Provided passage ::
>>>

- Directed by: Vikram Dhillon
- Screenplay by: Vekeana Dhillon Vikram Dhillon
- Story by: Vikram Dhillon
- Produced by: Rajan Batra Swaran Singh
- Starring: Gavie Chahal Neeru Bajwa Geeta Zaildar K S Makhan Harpal Singh Dhriti Saharan B.N. Sharma Rana Jung Bahadhur
- Cinematography: Dev Varma
- Edited by: Omkarnath Bakhari
- Music by: Jatinder Shah Gurmeet Singh & Rohit Composer Guri Bal
- Distributed by: Kapil Batra Production House Pvt. Ltd.
- Release date: 28 September 2012;
- Country: India
- Language: Punjabi
- Budget: ₹ 4 Crores
- Box office: ₹ 9 Crores

= Pinky Moge Wali =

Pinky Moge Wali is a 2012 Indian Punjabi-language film starring Neeru Bajwa, Gavie Chahal, Geeta Zaildar, K S Makhan, Harpal Singh, and B.N. Sharma as the prominent characters.

<<<

Complete the following ::
1. Translate this sentence from the film page into Spanish: "Pinky Moge Wali is a 2012 Indian Punjabi-language film starring Neeru Bajwa, Gavie Chahal, Geeta Zaildar, K S Makhan, Harpal Singh, and B.N. Sharma as the prominent characters."
2. Edit the film page from "- Directed by: Vikram" to "House Pvt. Ltd.", writing that part out with "Camera work" in place of "Cinematography".

Stored records ::
>>>

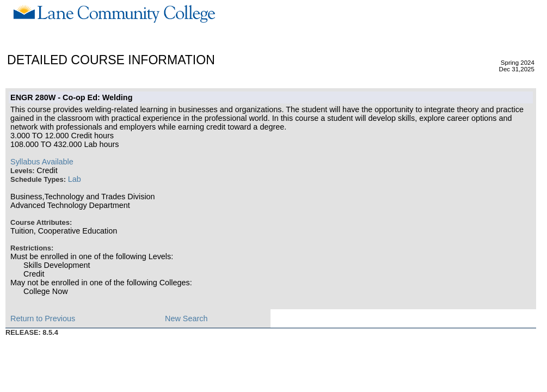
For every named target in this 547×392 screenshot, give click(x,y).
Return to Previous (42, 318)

<<<
>>>

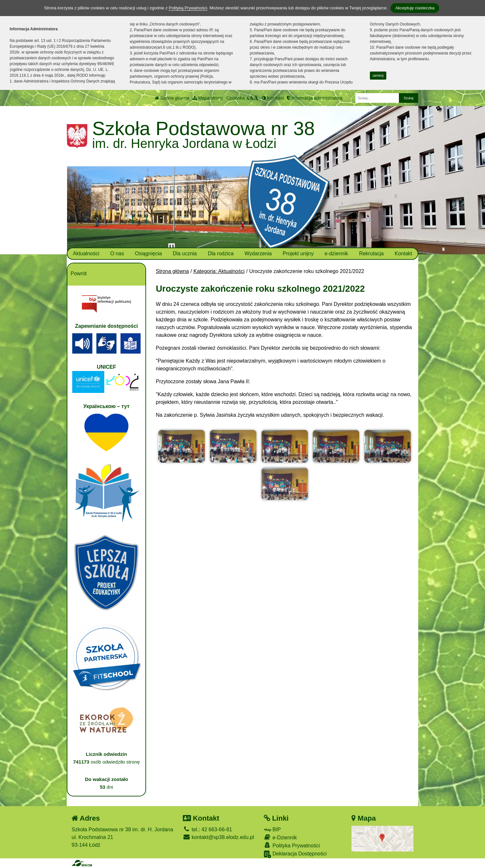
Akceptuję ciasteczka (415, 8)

<<<

The results ::
1. Pinky Moge Wali es una película india de 2012 en idioma panyabí, protagonizada por Neeru Bajwa, Gavie Chahal, Geeta Zaildar, K S Makhan, Harpal Singh y B.N. Sharma como los personajes destacados.

2.
- Directed by: Vikram Dhillon
- Screenplay by: Vekeana Dhillon Vikram Dhillon
- Story by: Vikram Dhillon
- Produced by: Rajan Batra Swaran Singh
- Starring: Gavie Chahal Neeru Bajwa Geeta Zaildar K S Makhan Harpal Singh Dhriti Saharan B.N. Sharma Rana Jung Bahadhur
- Camera work: Dev Varma
- Edited by: Omkarnath Bakhari
- Music by: Jatinder Shah Gurmeet Singh & Rohit Composer Guri Bal
- Distributed by: Kapil Batra Production House Pvt. Ltd.